### [What you need to do]
• 1. Reproduce the part of the millennium essay starting with "It is abundantly" and going on through "or even Canada.".
• 2. Answer these questions from the millennium essay:
(a) Which four places does the essay name for anyone who wants something for the mind, soul, or heart?
(b) What does the essay say the turning of a millennium should be a time of?
(c) What do American politicians speak as if the millennium were?

### [Supplied text]
▬▬▬▬▬▬▬▬▬▬

It is abundantly clear that this country has already missed out on the glorious opportunity that was the Millennium. In the endless blather about Y2K, in the correctly or incorrectly spelled commercialization of the word, in the trivial topic of whether the new age begins in 2000 or 2001, in the worry about champagne supplies and the focus on the big bashes in Times Square and on the Mall, there will be no meaningful millennial experience for the American people. The failure of imagination is total and across the board: from the political leadership to the scholars, from the priests to the media. Look abroad if you want something for the mind or the soul or the heart. Go to England or Rome or Israel or even Canada.
The turning of a millennium should be a time of grand reckoning. Symbolic dates call for symbolic acts, and these dates and acts can acquire real, concrete meaning if they are used as an excuse--and an opportunity--for innovative thinking. What better reason than the passing of 1,000 years in the calendar will we ever have for grand dreams about the future and for a solemn reevaluation of the past? Coming to terms with the past can position a society for the future; it frees the imagination and allows us to dream.
This millennial season should have been the time for American artists and visionaries, builders and thinkers to take center stage, but there has been no effort to mobilize them. As a result, the wealthiest, most powerful nation on Earth will leave little permanent behind to mark the moment. American politicians speak as if the millennium were a decaffeinated Bicentennial, with cheap renamings of existing projects as "millennial." To official Washington this seems to be a time yet again to boast about American political institutions. Talk about Old Glory and the Declaration of Independence is safe and palatable, even if it really has nothing to do with a 1,000-year block of time.

▬▬▬▬▬▬▬▬▬▬

### [Supplied data]
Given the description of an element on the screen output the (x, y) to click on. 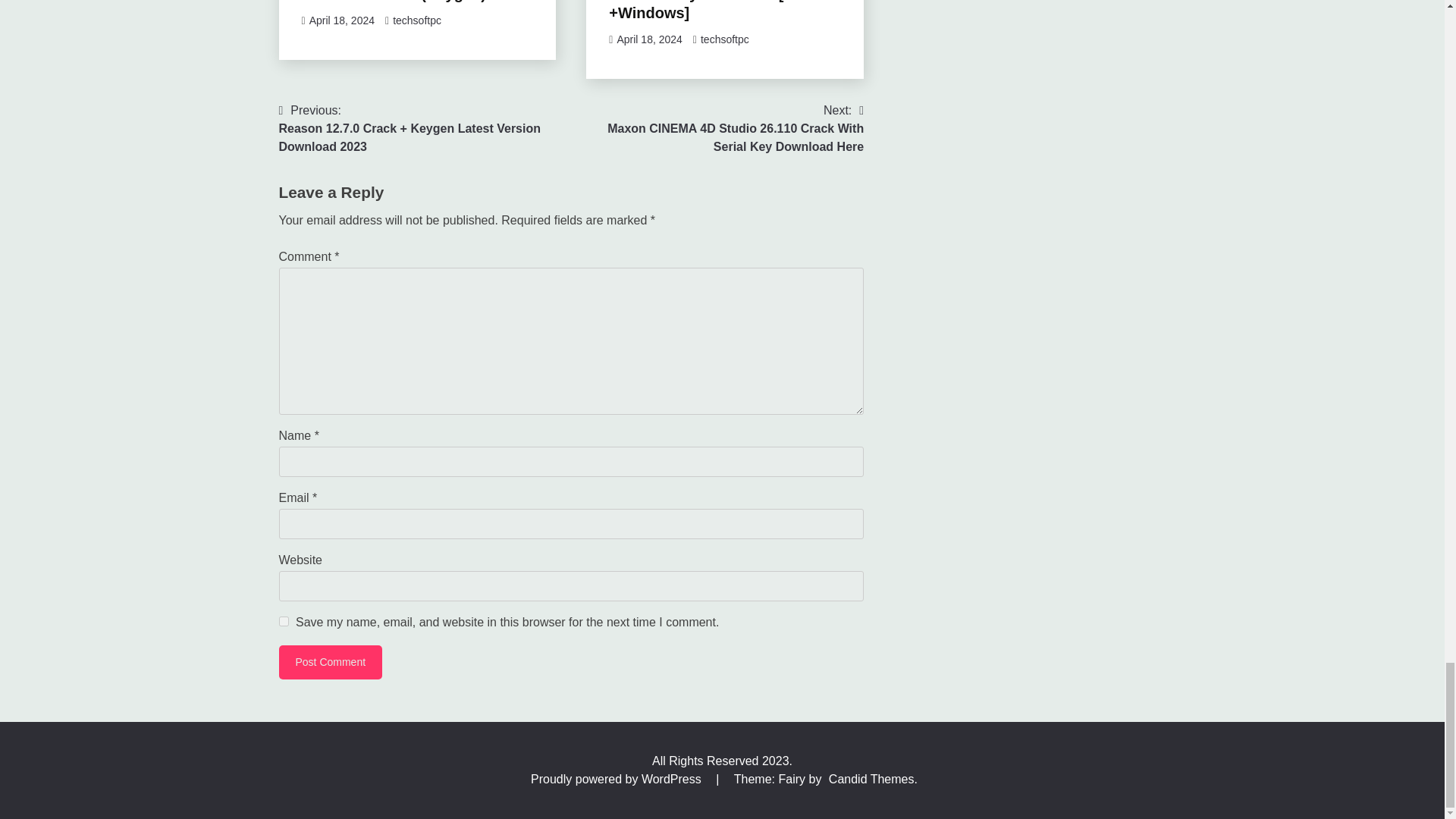
April 18, 2024 (341, 20)
Post Comment (330, 662)
yes (283, 621)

▬▬▬▬▬▬▬▬▬▬

### [Task-by-task answers]
• 1.
It is abundantly clear that this country has already missed out on the glorious opportunity that was the Millennium. In the endless blather about Y2K, in the correctly or incorrectly spelled commercialization of the word, in the trivial topic of whether the new age begins in 2000 or 2001, in the worry about champagne supplies and the focus on the big bashes in Times Square and on the Mall, there will be no meaningful millennial experience for the American people. The failure of imagination is total and across the board: from the political leadership to the scholars, from the priests to the media. Look abroad if you want something for the mind or the soul or the heart. Go to England or Rome or Israel or even Canada.

• 2.
(a) England, Rome, Israel, and Canada.
(b) A time of grand reckoning.
(c) A decaffeinated Bicentennial.